** ABOUT THIS EXERCISE **
In the records below, find the line with "Task: Go back with the navigation back arrow", then copy each line exactly until you have copied the line with "The height and width of the screenshot is (512, 615).". Leave any picture out.

Saved entries
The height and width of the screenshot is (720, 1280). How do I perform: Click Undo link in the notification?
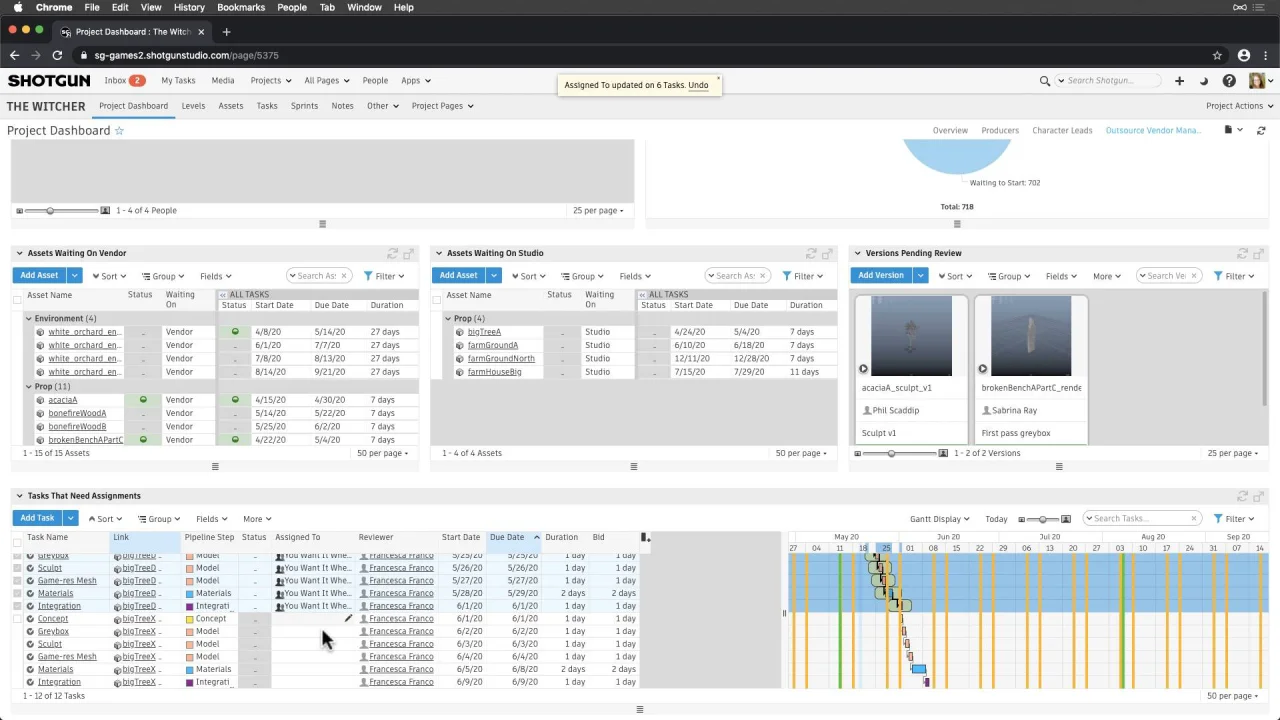[698, 85]
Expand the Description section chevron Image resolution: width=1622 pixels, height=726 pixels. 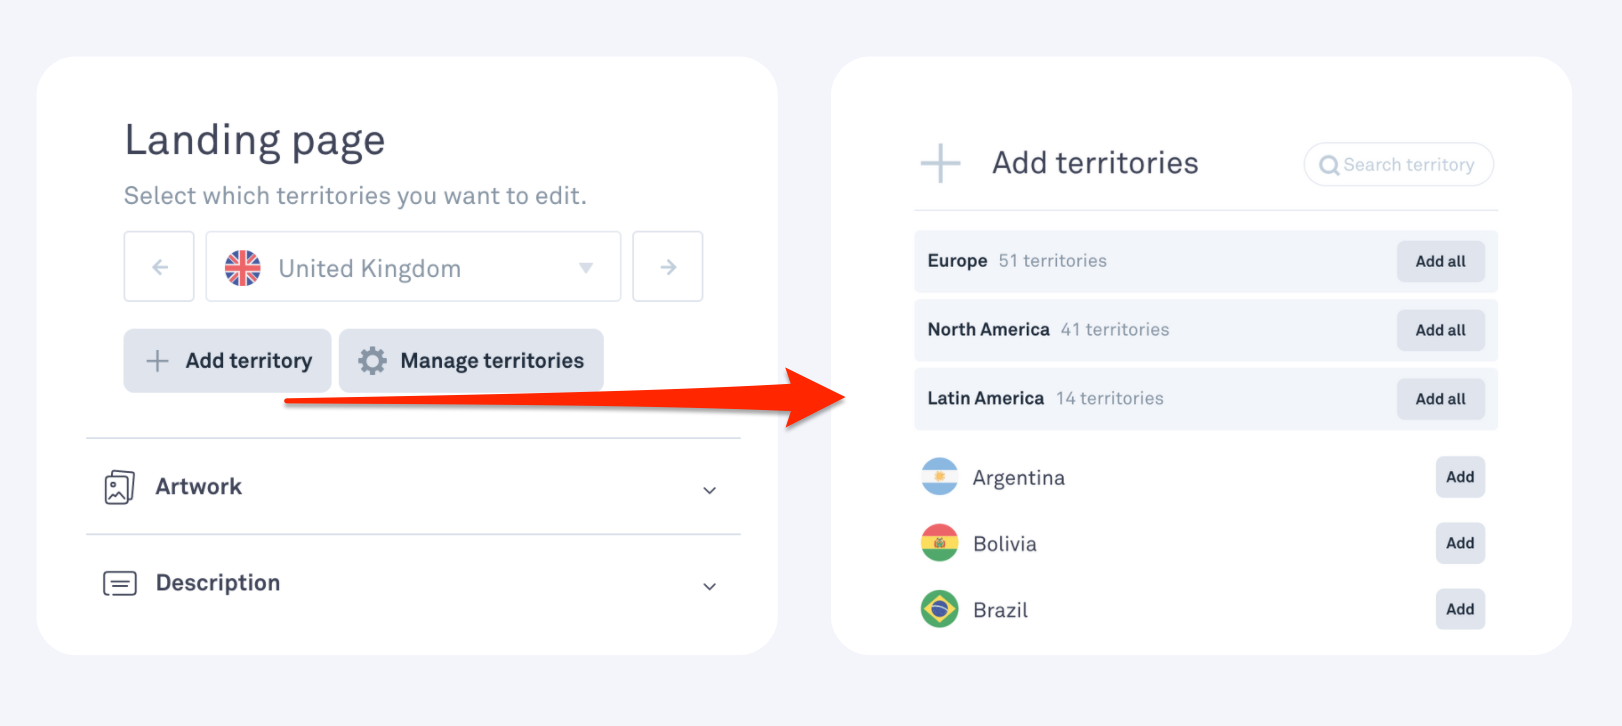pyautogui.click(x=709, y=586)
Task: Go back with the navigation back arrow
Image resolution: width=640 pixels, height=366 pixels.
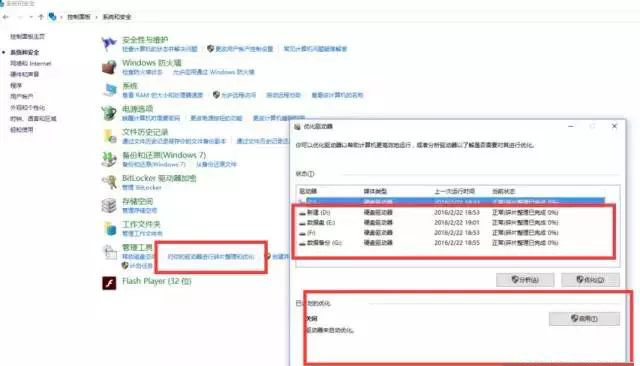Action: click(x=6, y=17)
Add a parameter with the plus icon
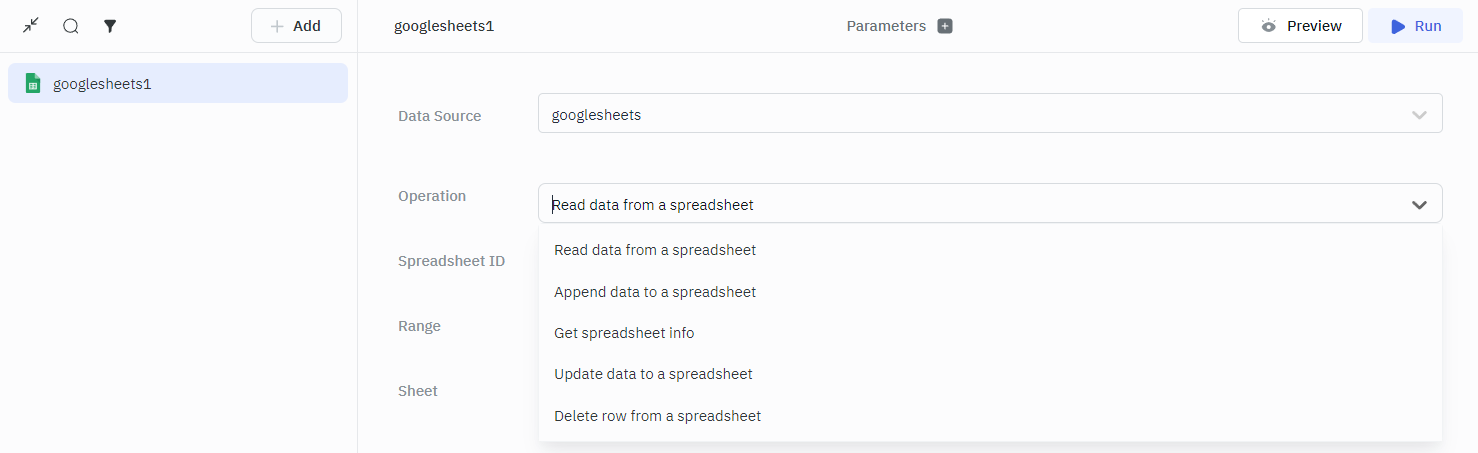1478x453 pixels. [x=945, y=26]
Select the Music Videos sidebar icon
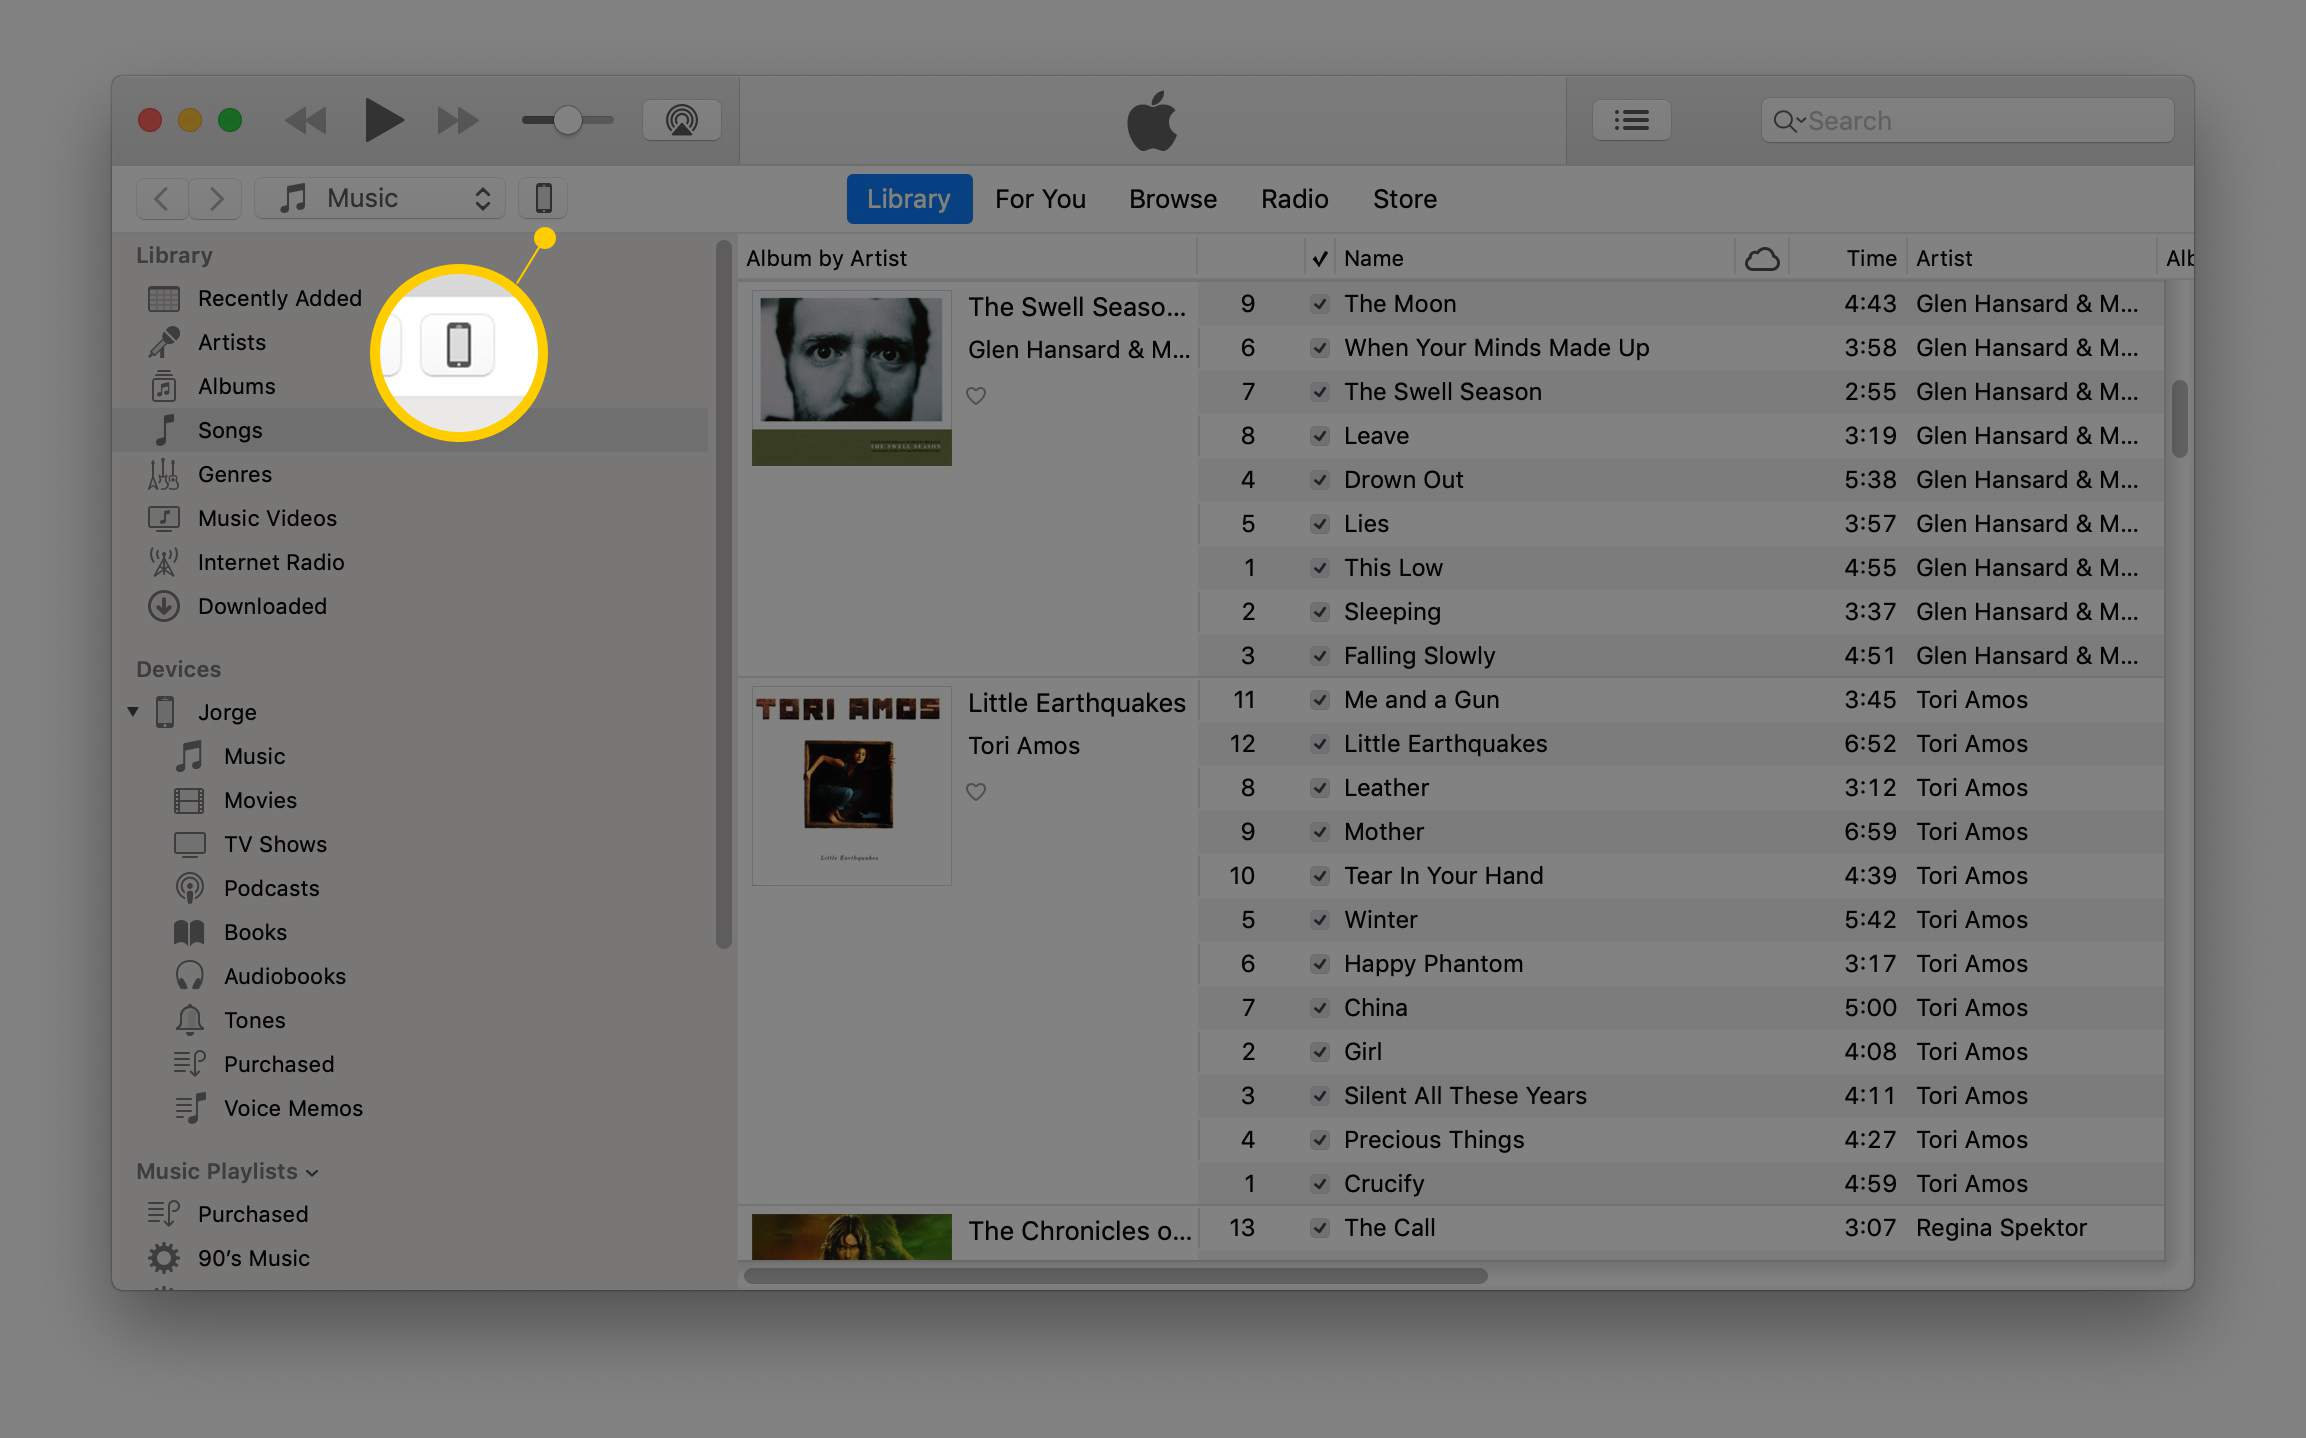This screenshot has width=2306, height=1438. coord(166,517)
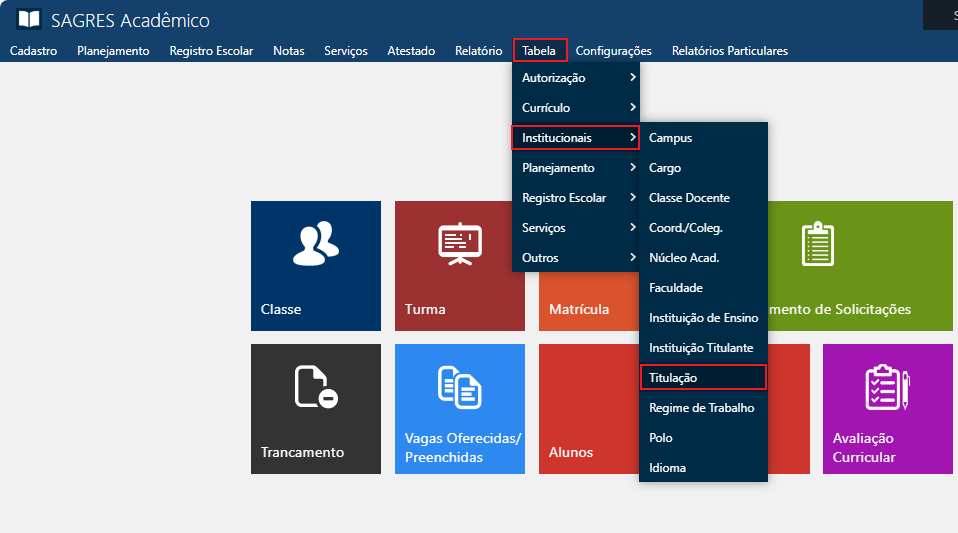
Task: Select Titulação from Institucionais submenu
Action: click(x=702, y=378)
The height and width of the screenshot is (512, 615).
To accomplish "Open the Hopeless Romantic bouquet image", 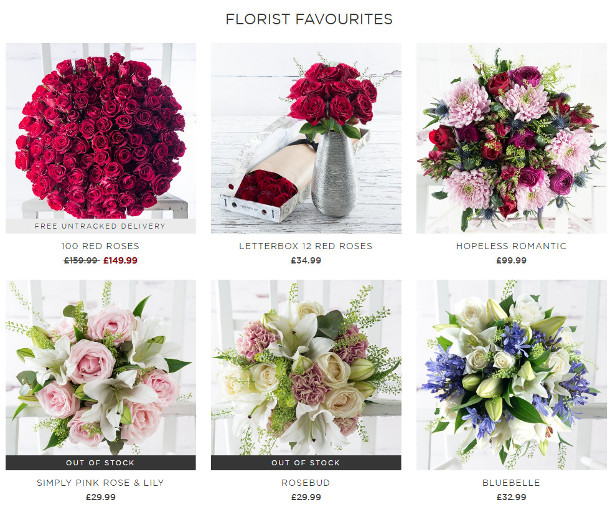I will point(511,138).
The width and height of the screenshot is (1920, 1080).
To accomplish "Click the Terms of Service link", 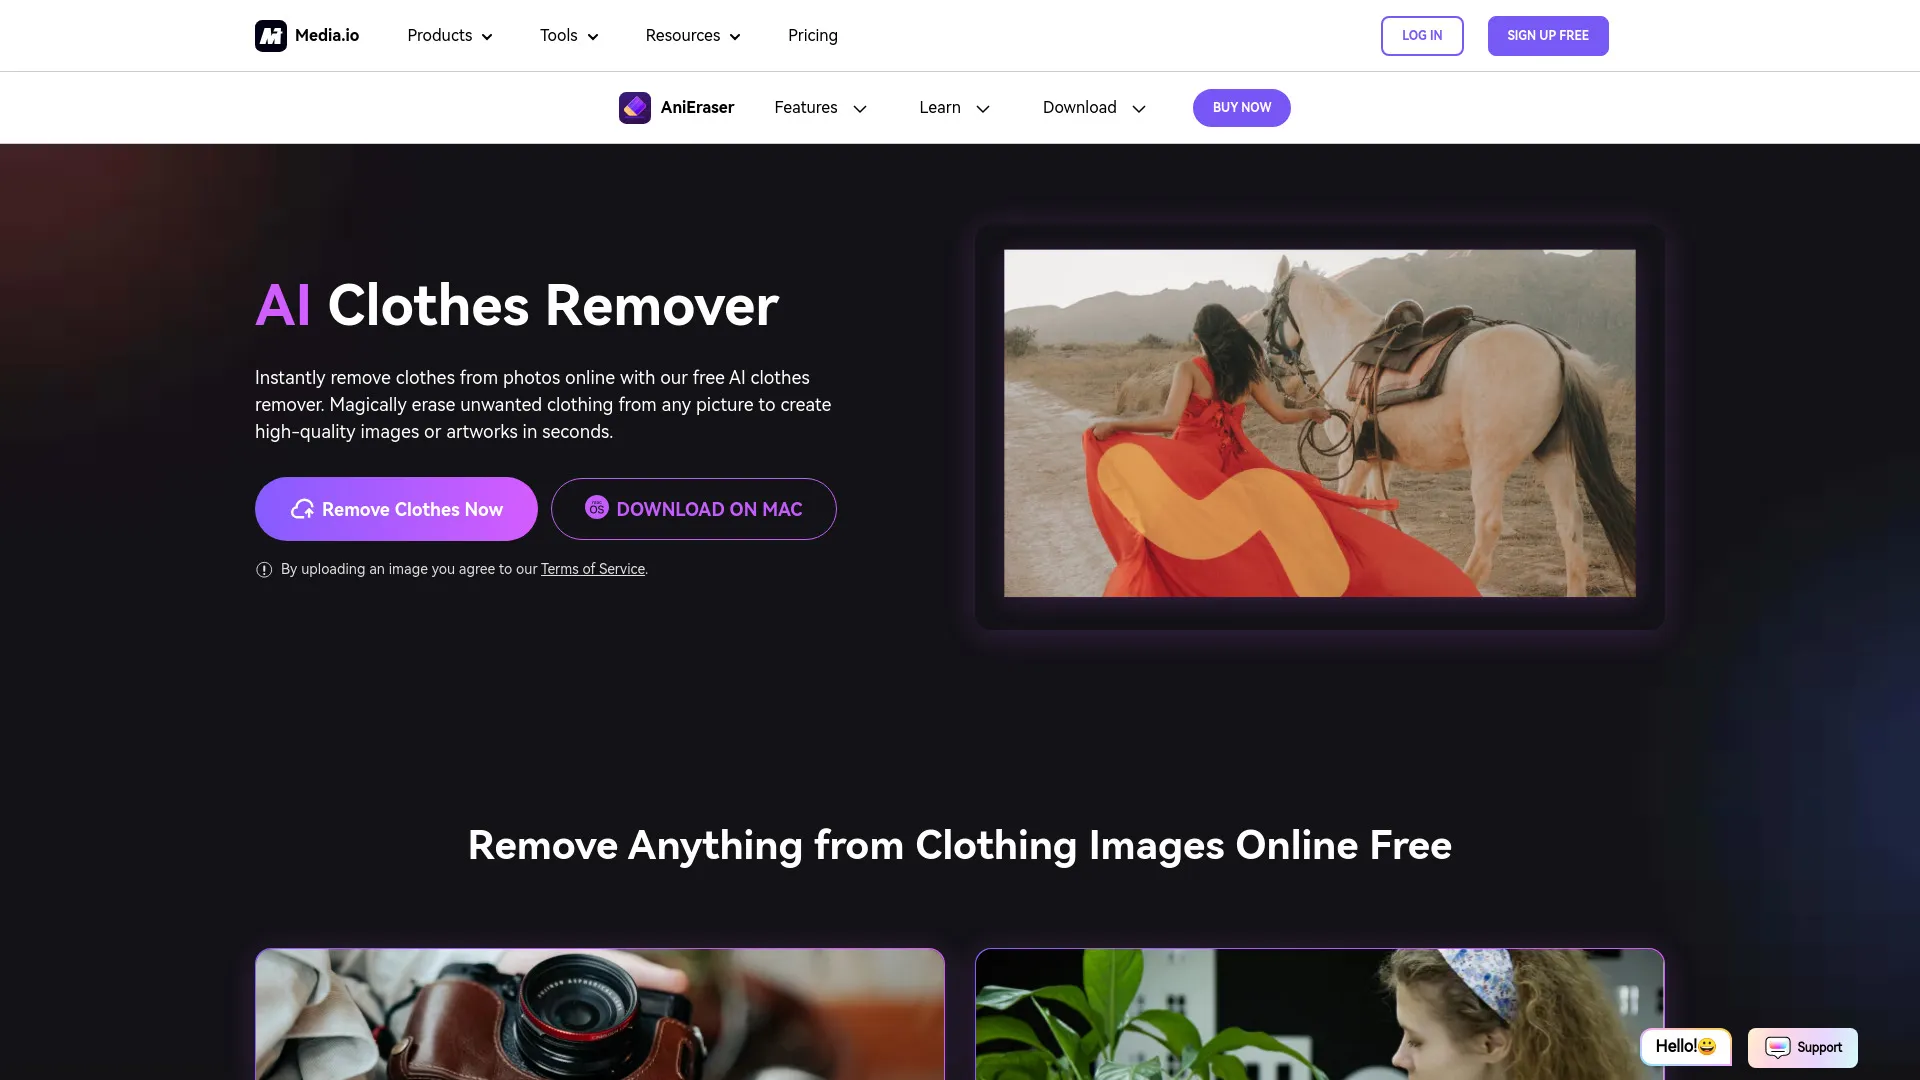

** YOUR RESPONSE **
Task: Go back with the navigation back arrow
Image resolution: width=640 pixels, height=366 pixels.
Action: click(x=6, y=17)
Add a parameter with the plus icon
1478x453 pixels. [x=945, y=26]
Select the Music Videos sidebar icon
This screenshot has width=2306, height=1438. coord(166,517)
Task: Select Titulação from Institucionais submenu
Action: click(x=702, y=378)
The height and width of the screenshot is (512, 615).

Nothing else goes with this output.